What you should know

  1. Complementary medicine does not have to work to be allowed on the market

Unlike conventional medicines that have to meet strict requirements under the Therapeutic Goods Administration, complementary medicine can still be sold in Australia despite potentially being unproven or tested. Although all complementary medicines are assessed by the Office of Complementary Medicines for safety, they are not assessed for efficacy. You may be wasting your money, or worse, turning down proven treatments in exchange for ‘snake oil’ or other useless remedies.

  1. There are limited legal avenues if something goes wrong

In most states, if a person suffers an injury as a result of unreasonable treatment by a doctor, they may be entitled to bring a claim for compensation. However, this avenue may not be available in many cases involving complementary medicine.

For example, if you followed the recommendations of a wellness blogger or celebrity chef and suffered an injury, it may be difficult to prove that they owed you a duty of care in the same way that a doctor would.  Or if you were receiving treatment from an unregistered practitioner and suffered an injury, the practitioner may not have adequate insurance.  
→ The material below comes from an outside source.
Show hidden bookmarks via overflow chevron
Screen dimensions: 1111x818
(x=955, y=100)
In some cases, a person might be able to make a complaint to the relevant health complaints ombudsman for the matter to be investigated.

Our Tips:

All of this is not to say that there is no place for complementary medicine, that it does not work or that you should avoid alternative therapies altogether. We should do so responsibly and safely. Our tips to ensure your safety include:

  1. Do your research

The success story of one patient is not proof a treatment works. Look for evidence behind any ‘miracle claims’ and make fully informed decisions about your treatment. Ask lots of questions and consider seeking a second opinion.
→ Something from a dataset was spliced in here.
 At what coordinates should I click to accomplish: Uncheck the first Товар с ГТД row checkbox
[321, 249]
  1. Don’t self-diagnose or self-medicate

We’re all guilty of asking Dr Google for an answer sometimes, but it goes without saying that you should be careful about ‘self-diagnosing’ and choosing your treatment this way.

Something that provided relief for someone on social media may not work so well for you. And just because they are publicly recommending something that worked for them is no guarantee they are telling the truth.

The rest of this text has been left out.